----- SUPPLIED TEXT -----

In class, we had begun a discussion on gender stereotypes in society and psychology and how the two affect each other. My professor asked us why we thought that women and men were treated differently in society, and I knew it was my time to participate. I said something about the patriarchal society in which we live and how that affects how women are seen in most societal standards. That's not what bothered me, though. What bothered me was how I prefaced my statement - "This is gonna sound like such a feminist thing to say, and I'm sorry, but..."

Ever since I said it, I've been mentally kicking myself for doing so. I shouldn't be sorry for being a feminist or saying things that make me seem like one. I am a proud feminist, a firm believer in the equality of the sexes. And yet there I was, apologizing for not only having an opinion, but for the fact that it sounded like a feminist thing to say. That lead me to the question: Why am I apologizing for that statement?

I realize that there are a few reasons that may have lead me to preface my statement with an apology. First of all, I do have an issue with possibly being wrong when speaking out in class. It stems from my fear of speaking to strangers, to begin with. Second of all, the feminist movement has been looked down upon by so many people, that maybe I felt the need to apologize for even thinking of saying anything that sounded feminist in any way. I didn't want to be looked down upon or judged, so I apologized before I even finished my statement.

----- DATA SUPPLIED -----

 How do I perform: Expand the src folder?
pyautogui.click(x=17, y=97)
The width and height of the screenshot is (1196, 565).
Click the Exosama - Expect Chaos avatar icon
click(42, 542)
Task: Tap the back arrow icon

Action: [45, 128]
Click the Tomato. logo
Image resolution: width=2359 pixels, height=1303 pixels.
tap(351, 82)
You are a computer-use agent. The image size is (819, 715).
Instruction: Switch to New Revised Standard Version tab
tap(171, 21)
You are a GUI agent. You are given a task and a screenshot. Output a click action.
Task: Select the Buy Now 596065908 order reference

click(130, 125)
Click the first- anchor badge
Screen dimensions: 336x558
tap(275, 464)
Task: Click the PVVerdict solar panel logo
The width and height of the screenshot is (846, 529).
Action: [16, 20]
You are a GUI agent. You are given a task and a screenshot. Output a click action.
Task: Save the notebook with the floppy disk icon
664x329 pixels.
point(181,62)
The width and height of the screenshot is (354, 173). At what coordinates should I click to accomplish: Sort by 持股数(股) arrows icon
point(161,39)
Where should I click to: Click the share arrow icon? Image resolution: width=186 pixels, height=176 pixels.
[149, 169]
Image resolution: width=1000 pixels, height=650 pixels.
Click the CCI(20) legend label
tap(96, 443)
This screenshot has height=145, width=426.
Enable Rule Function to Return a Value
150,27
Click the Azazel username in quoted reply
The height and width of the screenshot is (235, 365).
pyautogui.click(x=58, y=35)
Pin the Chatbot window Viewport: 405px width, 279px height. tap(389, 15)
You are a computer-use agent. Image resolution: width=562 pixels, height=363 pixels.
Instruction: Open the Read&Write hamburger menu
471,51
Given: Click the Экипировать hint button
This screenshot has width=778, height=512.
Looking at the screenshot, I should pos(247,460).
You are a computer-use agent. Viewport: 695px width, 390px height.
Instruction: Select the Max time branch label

-----

→ TASK REQUIREMENTS
(1) Please write out the passage on apologizing for a feminist remark, everything from "I realize that" down to "finished my statement.".
(2) Switch "screenshot" to "capture" in the entries, everything from the line containing "Where should I" down to the line containing "pyautogui.click(x=58, y=35)", and return only those lines.

→ CORRECT ANSWERS
(1)
I realize that there are a few reasons that may have lead me to preface my statement with an apology. First of all, I do have an issue with possibly being wrong when speaking out in class. It stems from my fear of speaking to strangers, to begin with. Second of all, the feminist movement has been looked down upon by so many people, that maybe I felt the need to apologize for even thinking of saying anything that sounded feminist in any way. I didn't want to be looked down upon or judged, so I apologized before I even finished my statement.

(2)
Where should I click to: Click the share arrow icon? Image resolution: width=186 pixels, height=176 pixels.
[149, 169]
Image resolution: width=1000 pixels, height=650 pixels.
Click the CCI(20) legend label
tap(96, 443)
This capture has height=145, width=426.
Enable Rule Function to Return a Value
150,27
Click the Azazel username in quoted reply
The height and width of the capture is (235, 365).
pyautogui.click(x=58, y=35)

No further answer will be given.